Hello, my name is Joshua Inkenbrandt and I live in Kansas City, Missouri with my wife and two kids. I'm a Mac guy. I'm a Python guy.

My goal is to make cool stuff that's fun and easy to use.

Only showing Posts with tag django X

January 24, 2010

Do You Really Need All That Session Data?

When I started web development in 2003 I was using PHP4 as my language of choice. In PHP4, sessions were a built-in feature where the mechanics were somewhat hidden from you. You could initialize a session by calling a function (session_start) and then you would have access to the aptly named $_SESSION variable, which was simply - for all intents and purposes - an associative array.

When I moved on to the world of Python and Django, I carried over the mindset that a session needed to be a hash that I could use to store all kinds of important data.

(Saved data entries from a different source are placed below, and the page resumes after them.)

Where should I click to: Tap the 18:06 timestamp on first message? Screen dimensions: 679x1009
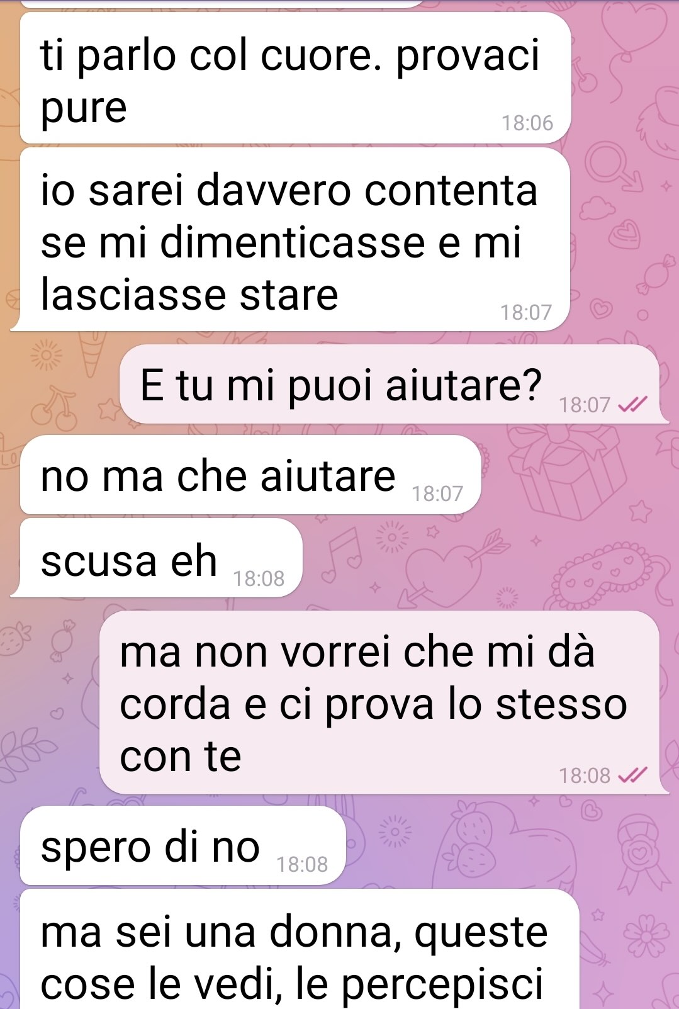coord(527,123)
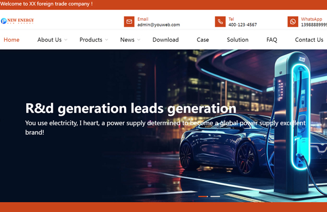The width and height of the screenshot is (327, 212).
Task: Open the Download menu item
Action: [166, 40]
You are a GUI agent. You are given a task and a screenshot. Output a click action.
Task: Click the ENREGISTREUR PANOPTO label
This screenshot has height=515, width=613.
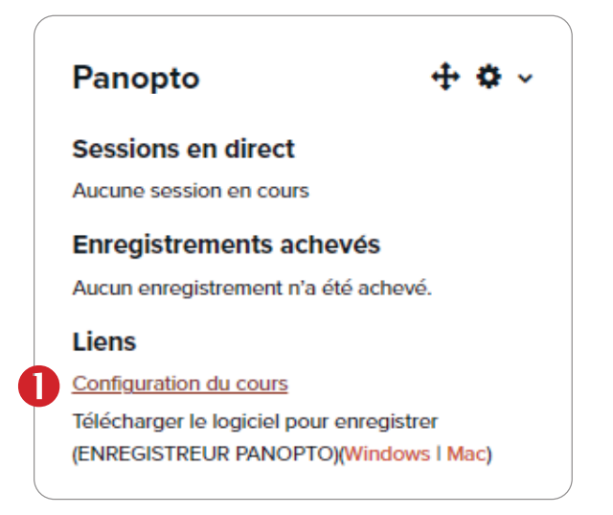click(x=204, y=454)
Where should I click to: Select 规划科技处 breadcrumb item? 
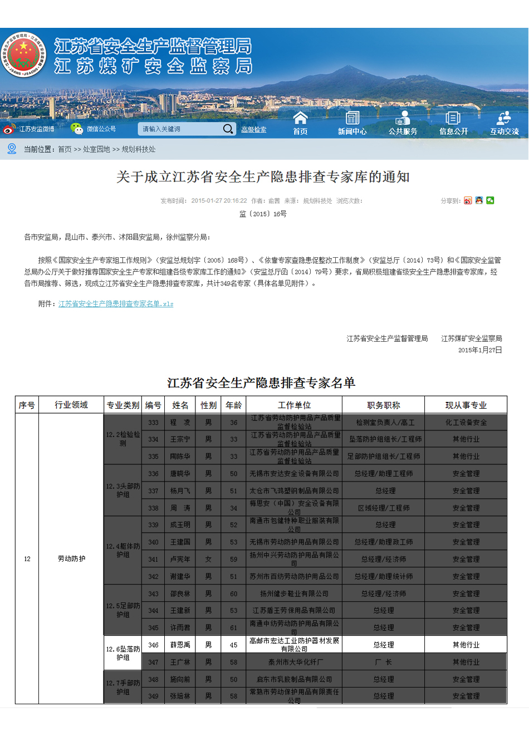click(139, 149)
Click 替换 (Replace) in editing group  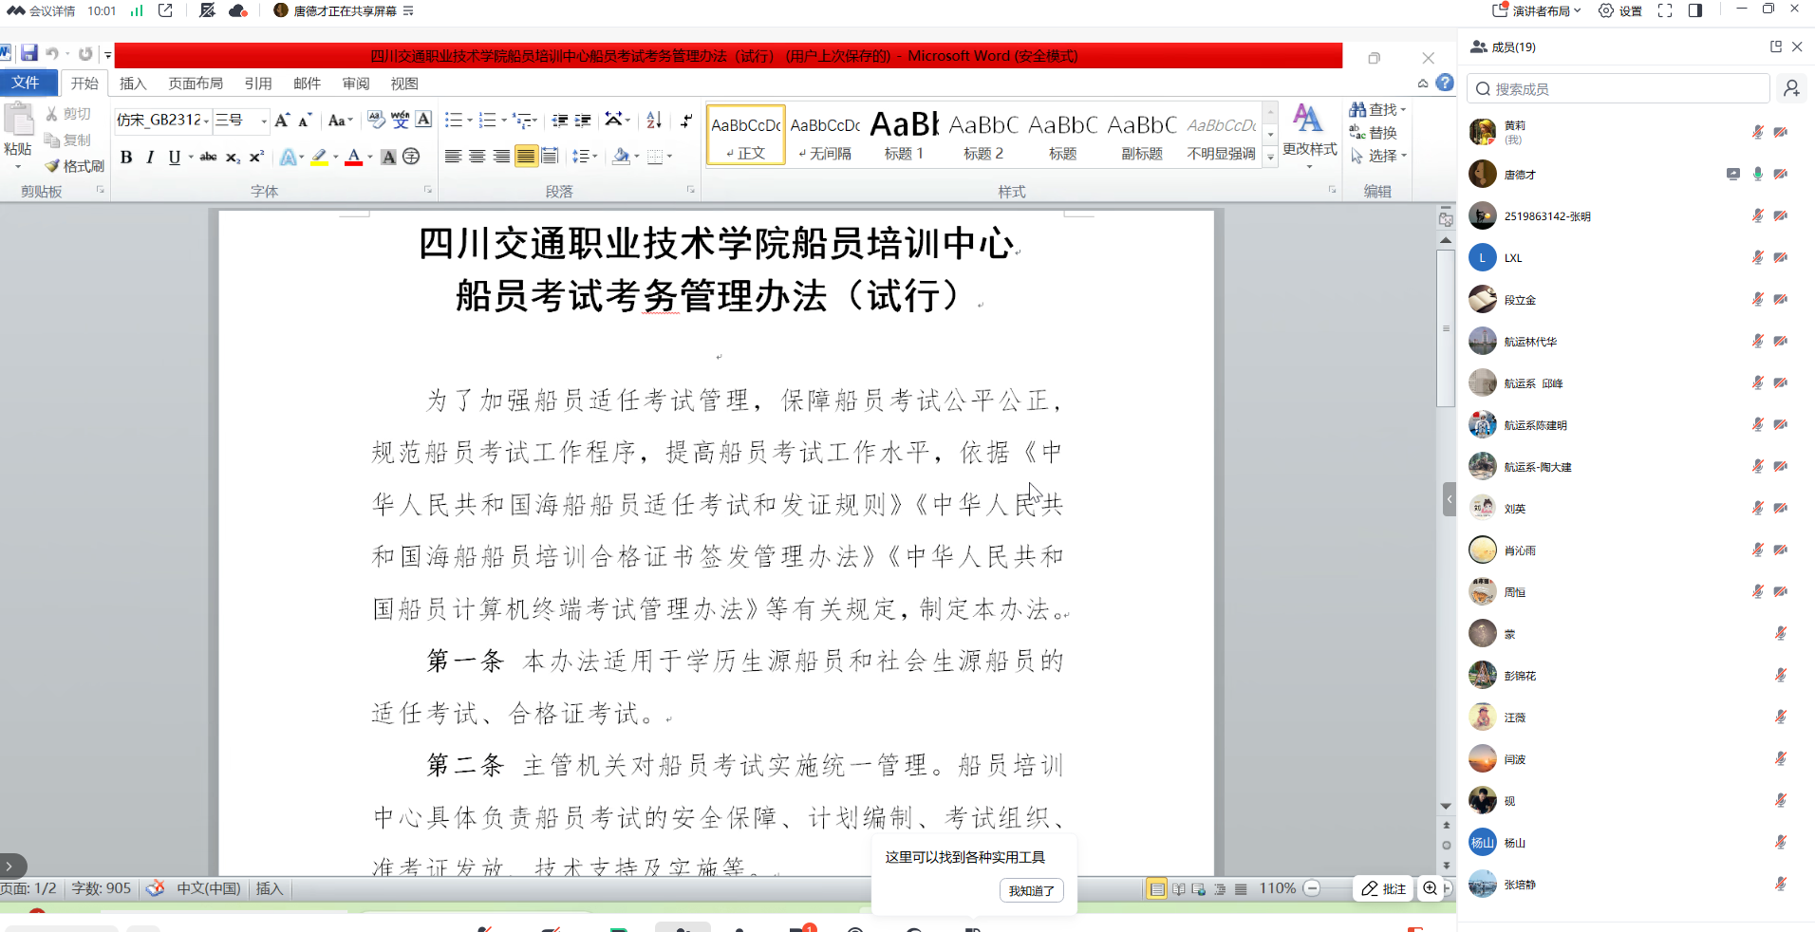1374,133
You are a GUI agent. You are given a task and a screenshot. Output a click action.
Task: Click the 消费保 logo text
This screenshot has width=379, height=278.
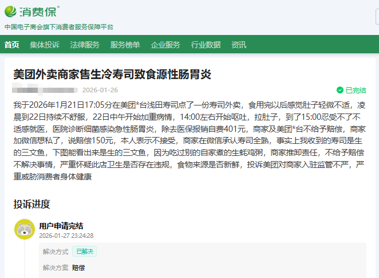tap(39, 11)
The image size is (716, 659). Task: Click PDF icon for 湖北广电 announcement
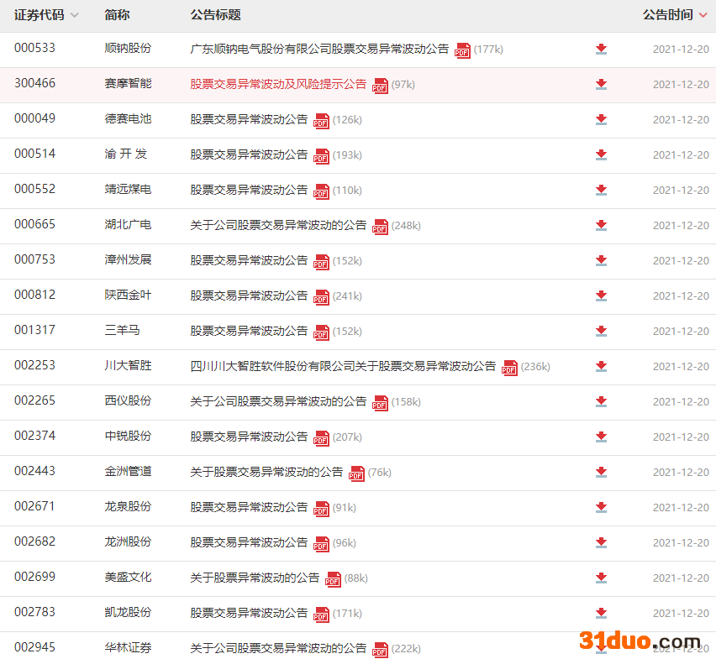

As it turns out, though, all I was really storing was the user's name or their email or something of that nature; nothing that required the use of a database.

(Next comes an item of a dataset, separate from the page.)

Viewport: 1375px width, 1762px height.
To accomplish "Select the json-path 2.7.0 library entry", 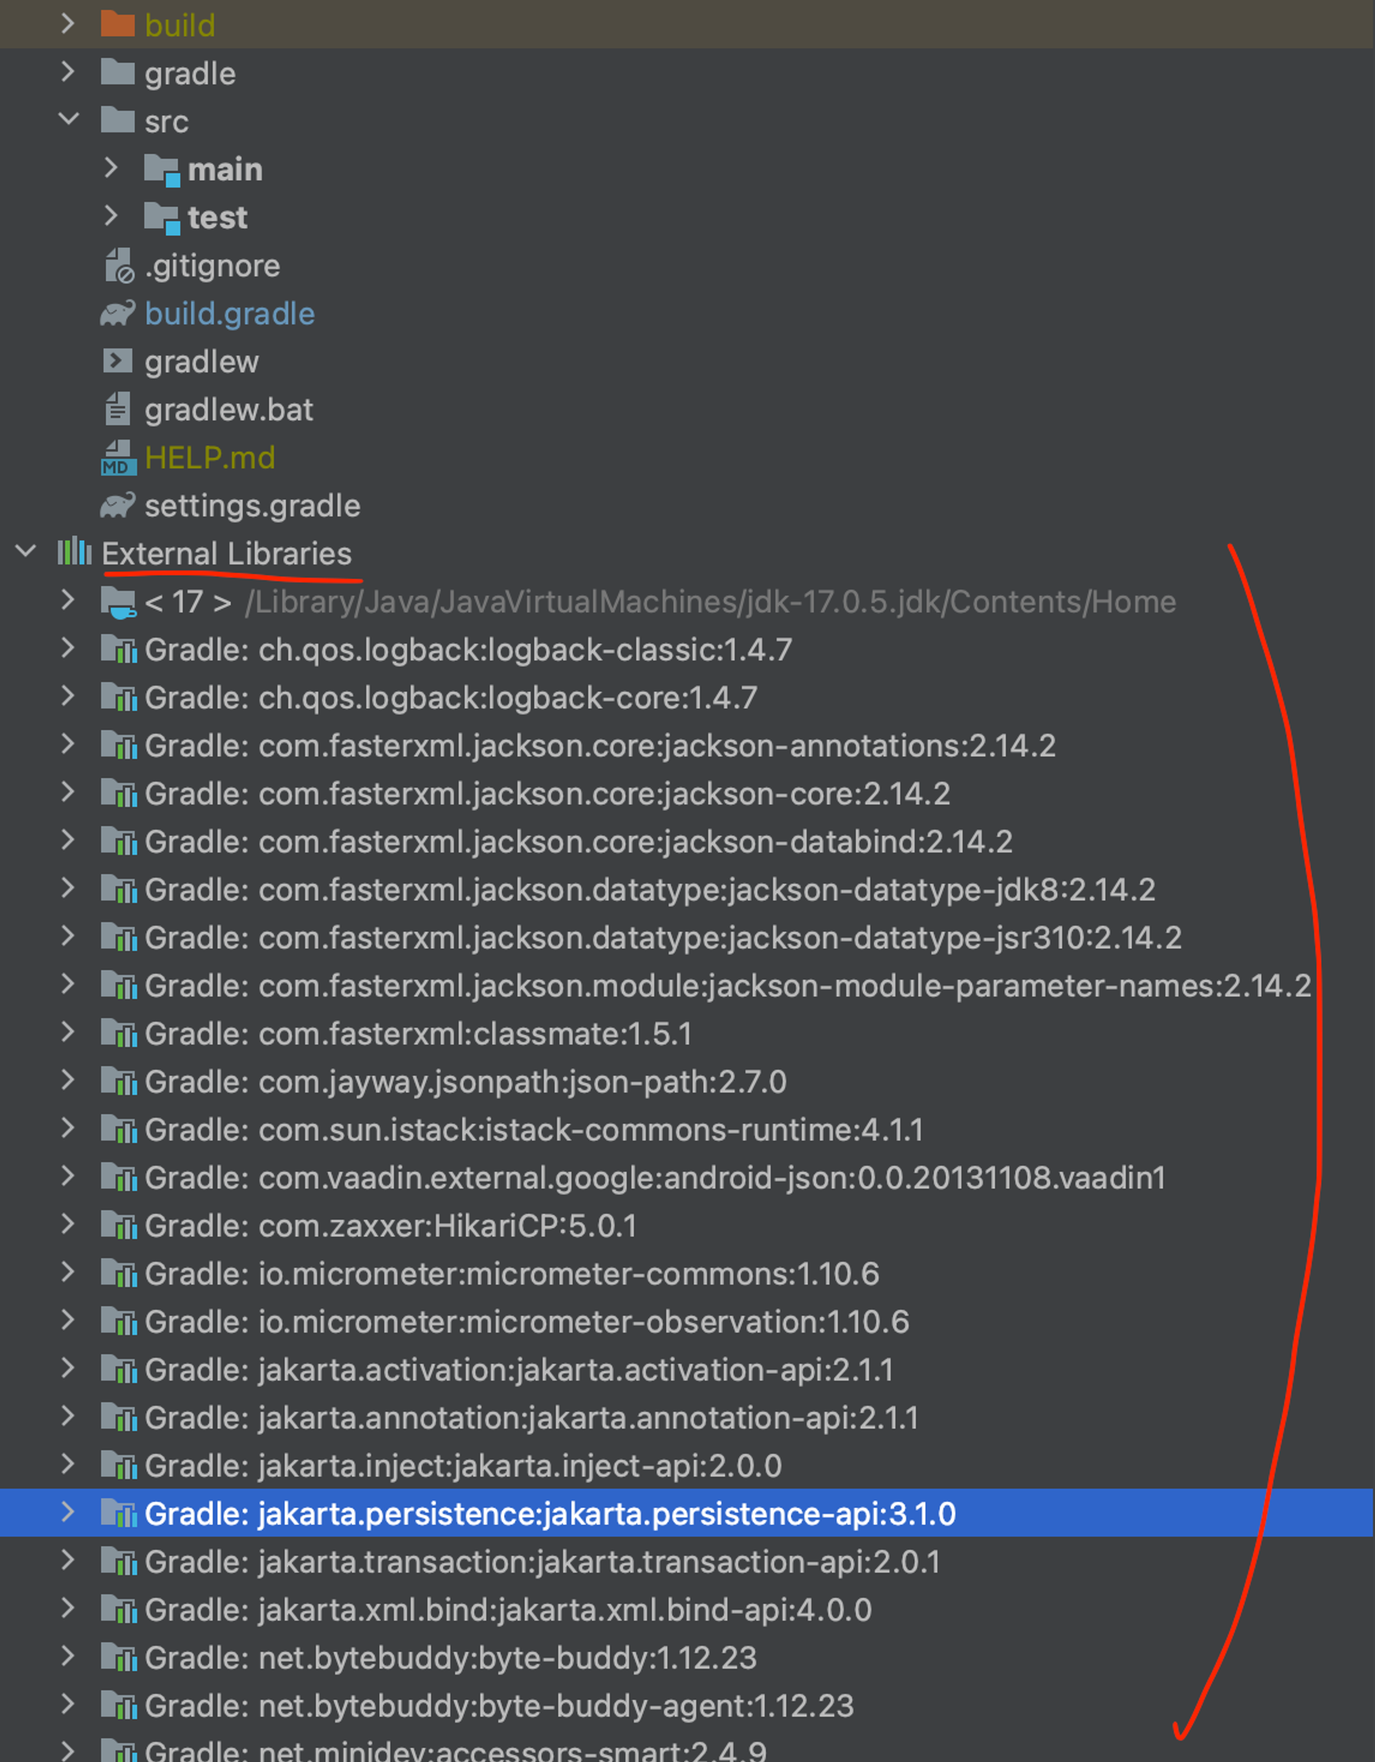I will tap(465, 1082).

So the overhead that I was incurring to store a user's session data in a database and retrieve it every time they made a request was absurd. Now I'm not saying you should never do that, I'm simply saying that if it's not a necessity to store more than the user's name, why not just use a signed cookie? For simple authentication or tracking, using a signed cookie can save you unnecessary hits to your database.

Just my two cents.

January 21, 2010

First Impressions of Tornado

I created this site using Tornado because I wanted a simple site that was fast and efficient. Tornado offers just that. From request handling to template rendering it's extremely fast. The development time and learning curve was on par with something like web.py or Google's App Engine. Tornado's documentation, though not very thorough, will give you what you need to get started. For any other questions you might have, you can usually just figure it out by reading through the source code. All in all, I'm very pleased with the functionality and performance that Tornando offers. I'm really looking forward to working with it in the future.

Along with Tornado, I thought I'd try out SQLAlchemy for my ORM. I've always used Django's or App Engine's models. And as it turns out, I like SQLAlchemy very much.